Set up your development environment

The Deployment section of the Workbench is where you deploy machine learning models into production environments, ensuring they are operational, scalable, and integrated seamlessly with existing systems to deliver real-time insights and actions.

Prerequisites

Before you can configure your pre and post scoring logic, you will need to have the following set up on your local machine:

IntelliJ Configuration

We want to open the project in the ecosystem-runtime-localbuild repo in IntelliJ. Start IntelliJ, select Open Project and select the folder created when cloning the repo. Trust the project. Once IntelliJ has finished processing the project you should see the following view. If the pom.xml file is not open in the editor window then open it from the file structure menu on the left of the screen. Open project in IntelliJ

Copy the text below from the pom.xml file

<settings>
   <mirrors>
     <mirror>
         <id>ecosystem-repo</id>
         <name>Maven Repository Manager running on customer.ecosystem.ai</name>
         <url>http://maven.ecosystem.ai:50000/maven-repository</url>
         <mirrorOf>ecosystem-repo</mirrorOf>
     </mirror>
   </mirrors>
</settings>

Open Settings and navigate to the Maven section (see screenshot) and take note of the file location in the User settings file box Maven user settings

Create a settings.xml file in the specified location and copy the text from the pom into the file.

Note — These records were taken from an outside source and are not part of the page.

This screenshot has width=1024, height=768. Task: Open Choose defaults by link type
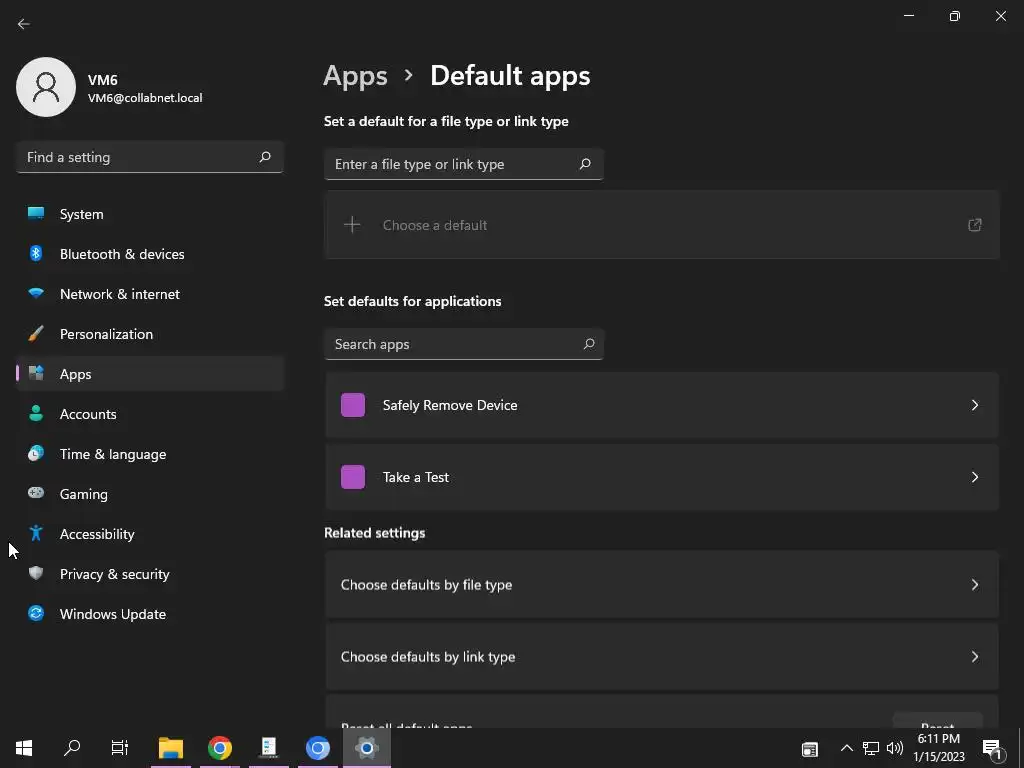(x=661, y=657)
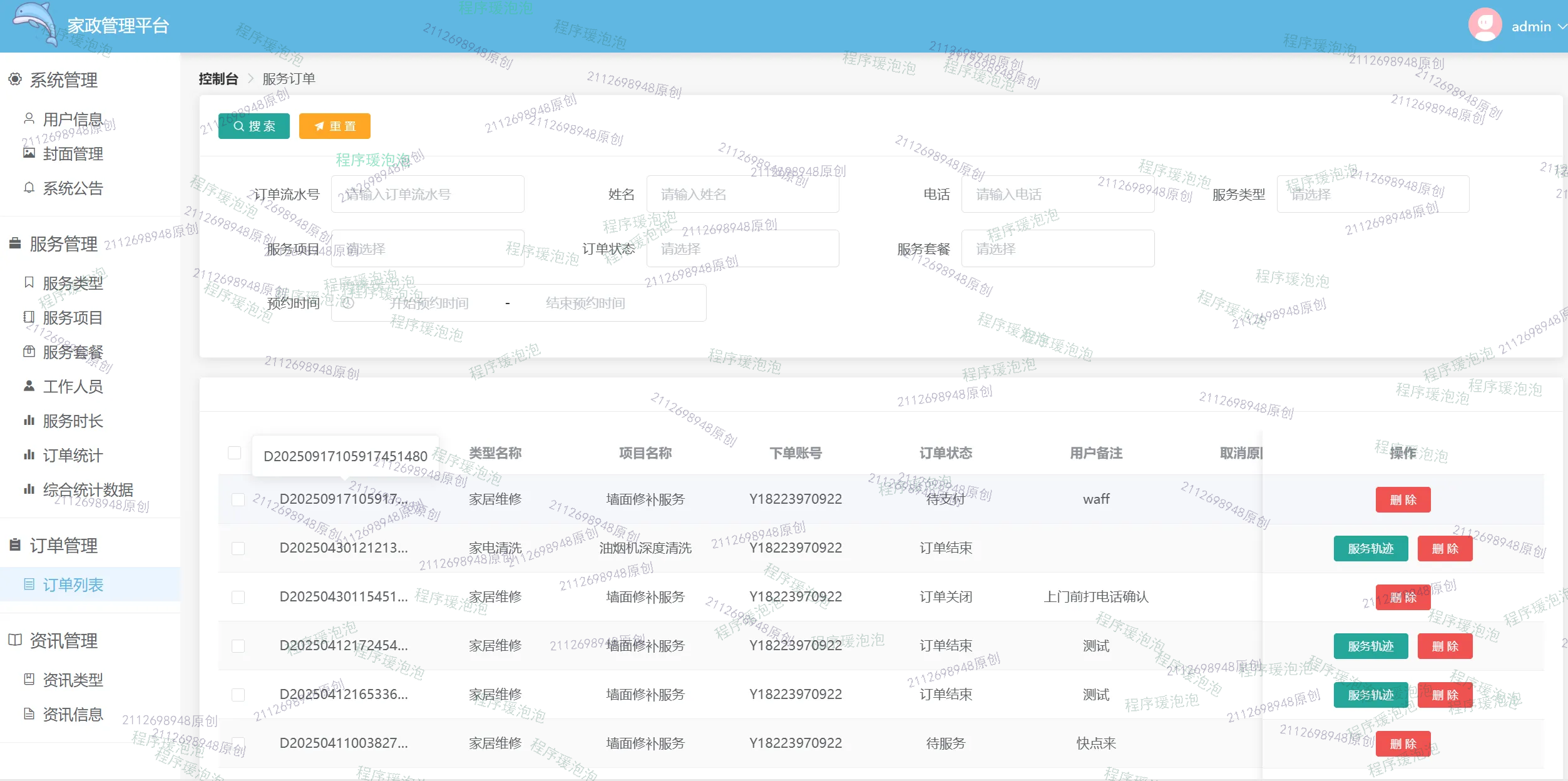This screenshot has width=1568, height=781.
Task: Click the green 搜索 button
Action: 254,126
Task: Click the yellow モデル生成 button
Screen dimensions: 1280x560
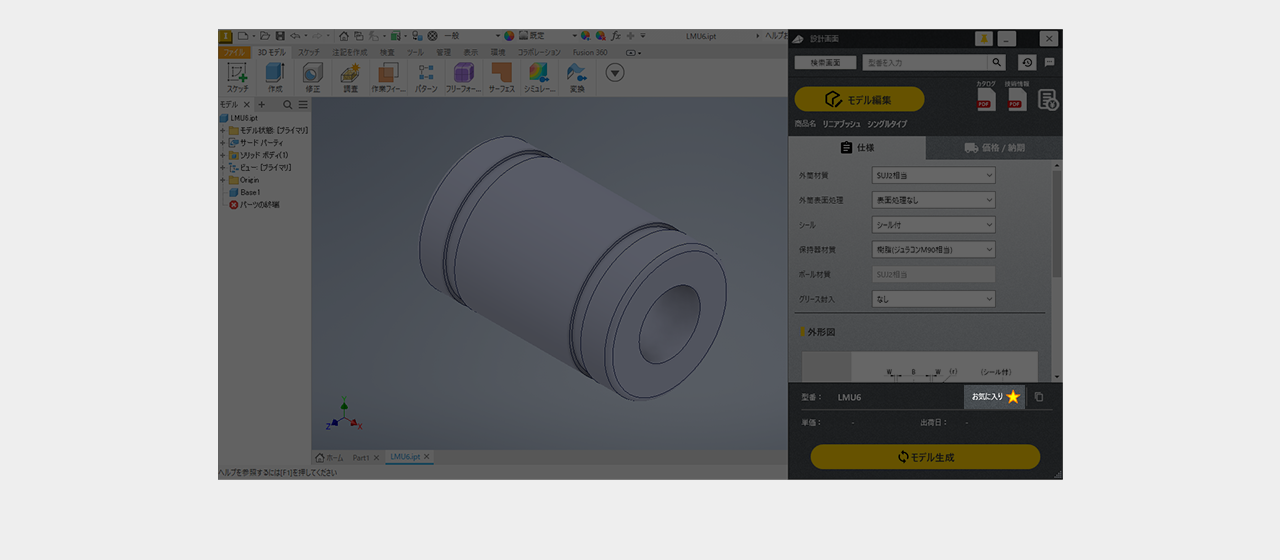Action: [925, 457]
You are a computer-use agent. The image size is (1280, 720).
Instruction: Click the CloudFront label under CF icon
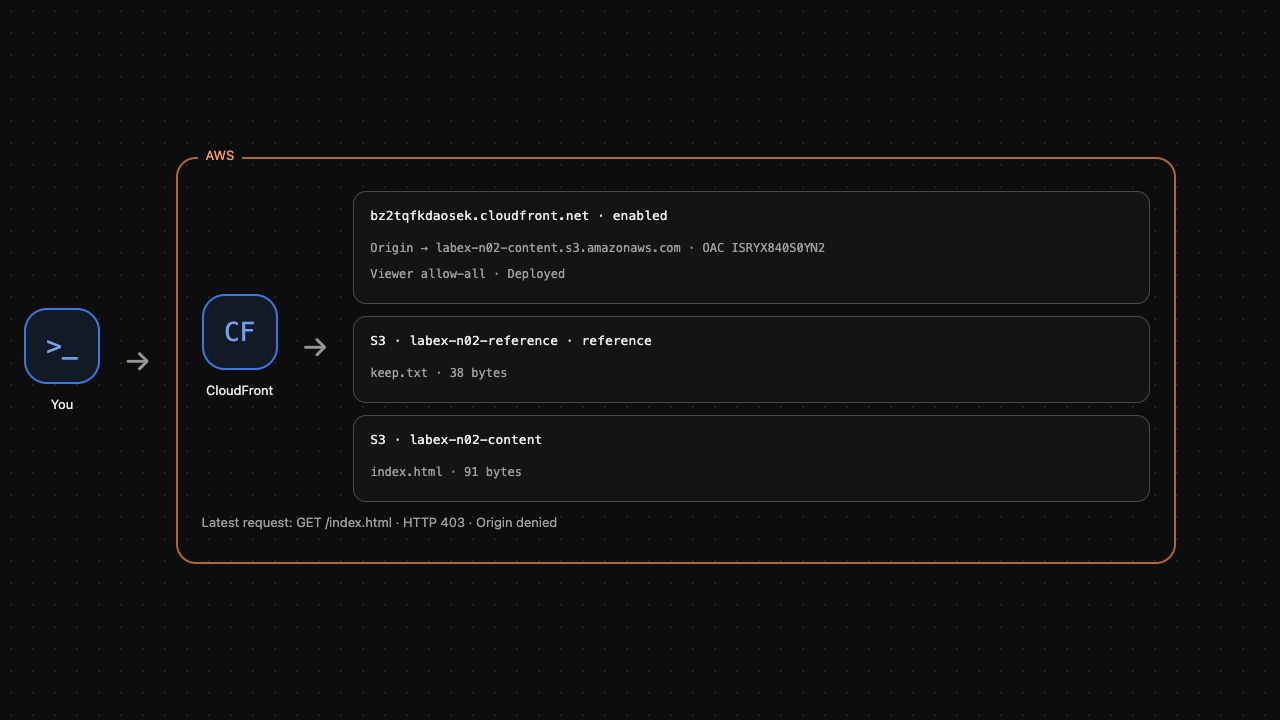click(x=239, y=390)
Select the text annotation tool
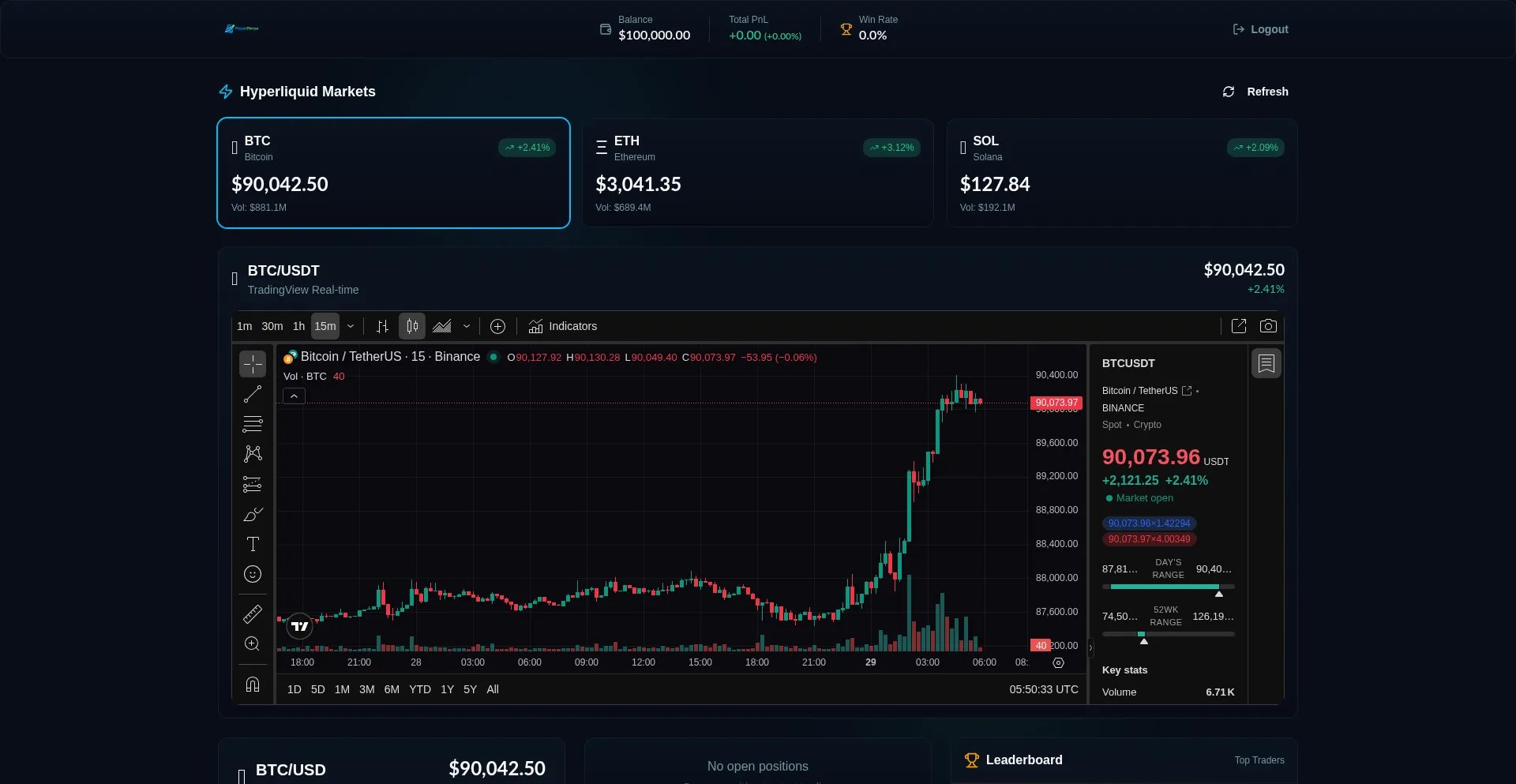The image size is (1516, 784). (x=253, y=544)
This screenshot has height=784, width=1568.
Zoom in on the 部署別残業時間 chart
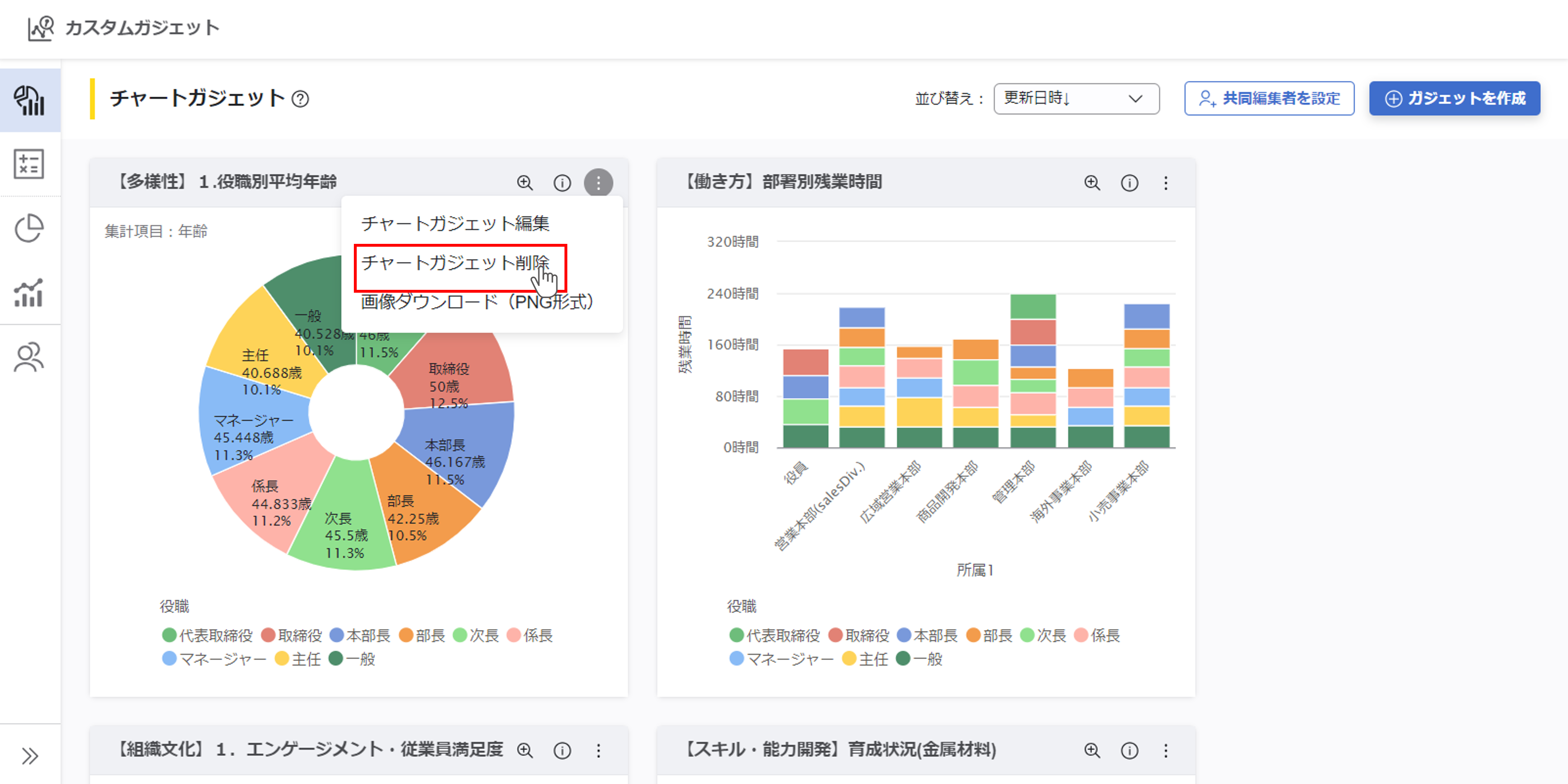[1092, 183]
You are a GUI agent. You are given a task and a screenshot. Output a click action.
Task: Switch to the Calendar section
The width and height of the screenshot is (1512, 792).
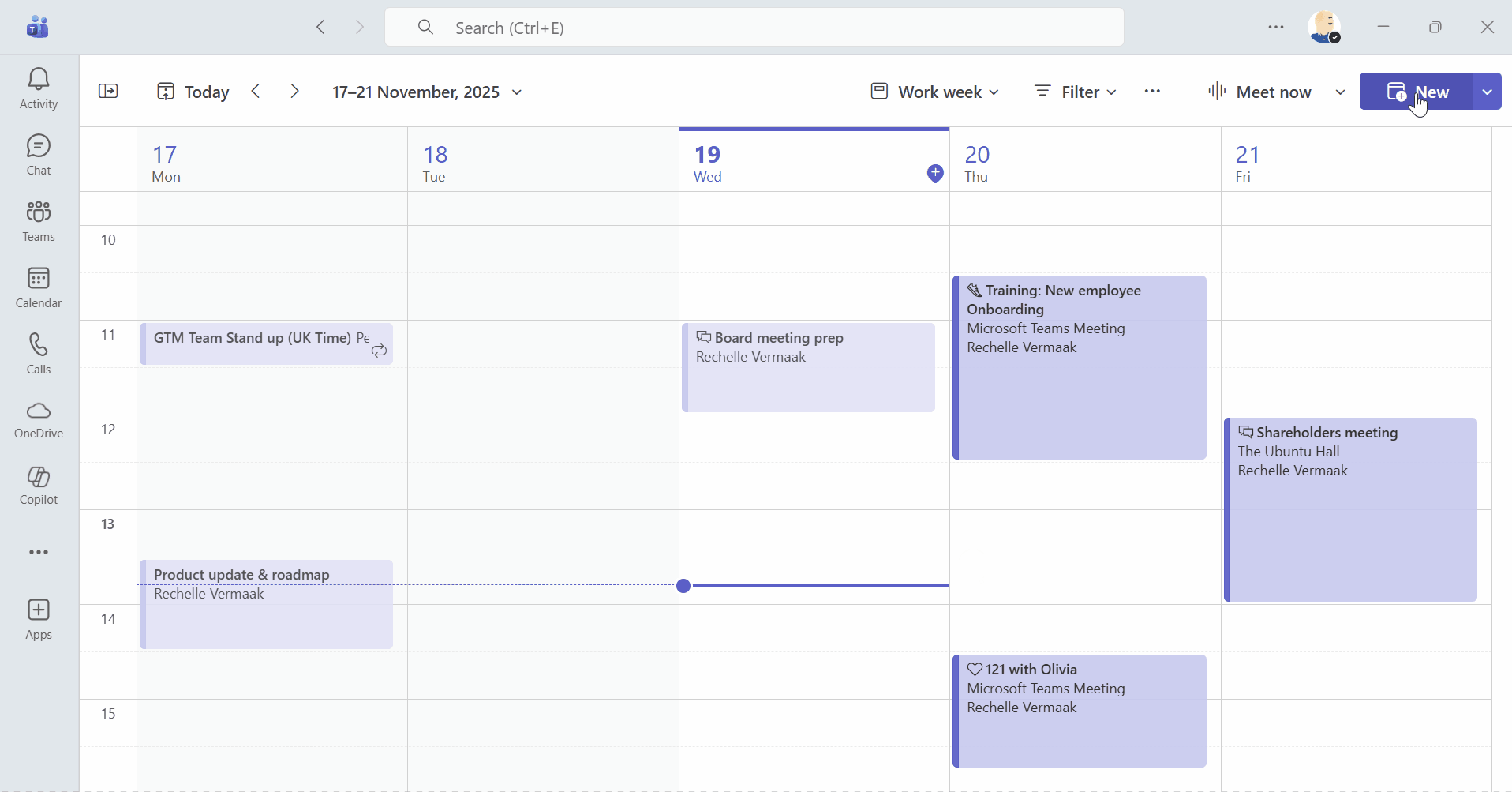coord(38,285)
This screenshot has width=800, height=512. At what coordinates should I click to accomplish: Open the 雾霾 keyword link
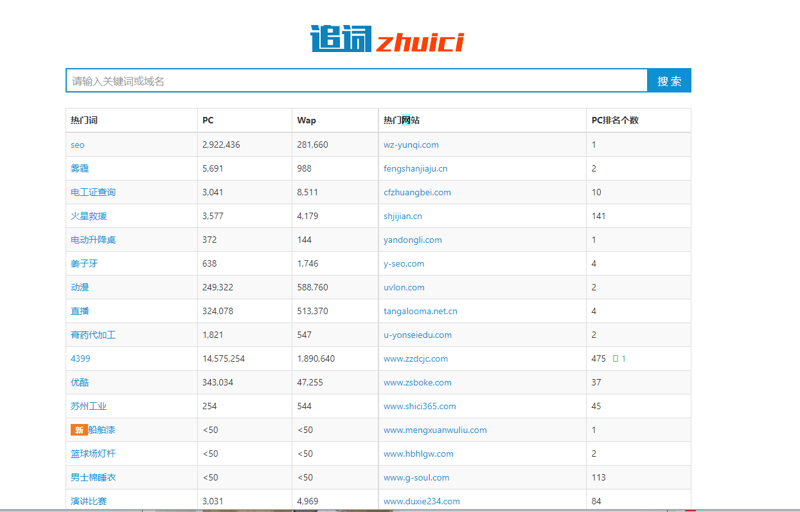tap(79, 169)
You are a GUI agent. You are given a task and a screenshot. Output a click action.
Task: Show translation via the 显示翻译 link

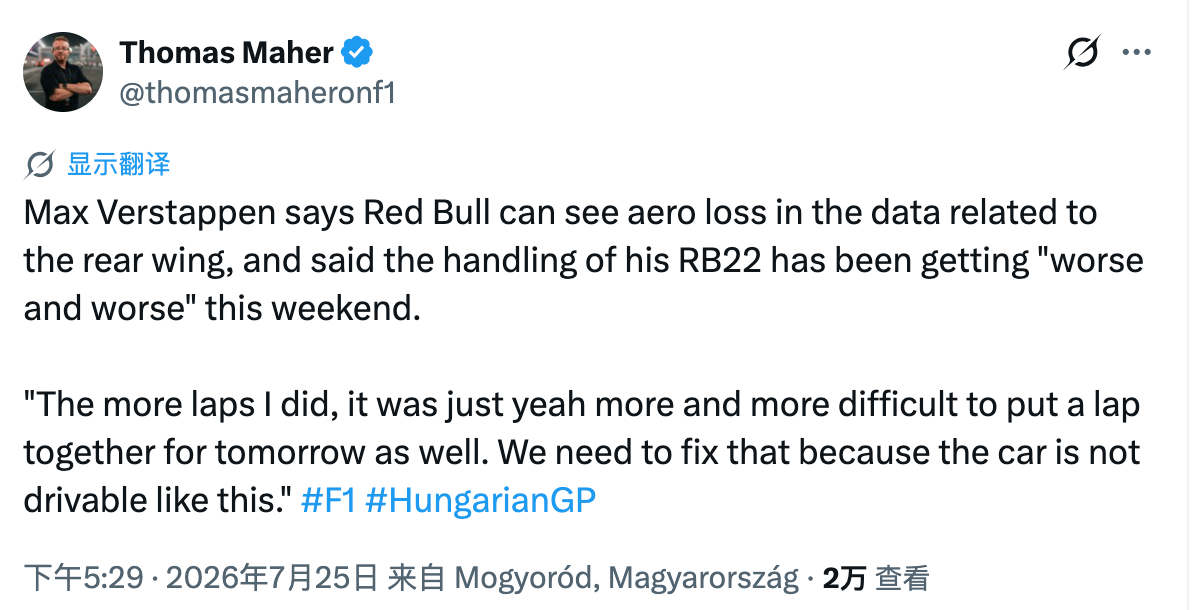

Go back to the settings menu and select plugins. Install the ecosystem.Ai prediction server plugin. Install the ecosystem.Ai plugin

Now in the settings menu go to Tools and select the ecosystem plugin and change the server to http://your-server-url:3001. Configure the ecosystem.Ai plugin

You should now be able to open the ecosystem.Ai on the right hand side of the interface and the panel which opens should show the projects loaded in your local environment. ecosystem.Ai plugin

Next open the plugin.properties file and specify the project name, deployment name and deployment version of the configuration that you would like to work on in IntelliJ. plugin.properties

Open the Tool menu and select Pull Plugin from ecosystem.Ai server. Pull plugin from ecosystem.Ai server

Right click on the project root folder and select Refresh from Disk to have the pulled files appear in the tree. Refresh from disk

Now in the IntelliJ menu go to File -> Project Structure, select SDKs under Platform Settings, click the + to add a new SDK and select corretto-17. Add SDK

Now go to the Run menu and select Edit Configurations. Create run configuration

Add a new configuration and select Application. Then change the three settings highlighted in the image below. Run configuration settings

Now select Environment variables create the MASTER_KEY environment variable. MASTER_KEY should be the license key your license key for the ecosystem.Ai environment. There are a number of additional environment variables which can be set. Environment variables

Open the maven menu in IntelliJ and reload the project. Reload Maven project

If you receive errors after running this step there are a couple of troubleshooting steps:

  • Confirm that you can access http://maven.ecosystem.ai:50000/maven-repository/ in your browser. If not you will need to connect to another network where the URL is accessible before proceeding.
  • Navigate to the directory you created the settings.xml file and delete the repository and wrapper folders if they are present. Then in the maven menu in IntelliJ select Execute Maven Goal and run mvn -U clean install. Maven clean install Once you have completed the troubleshooting steps select Reload All Maven Projects from the Maven menu.

We can now run the default project. Click debug. Run project

The logs for the runtime should now appear in the console. Runtime logs

You can now use this environment to develop and debug your pre and post scoring logic for the runtime.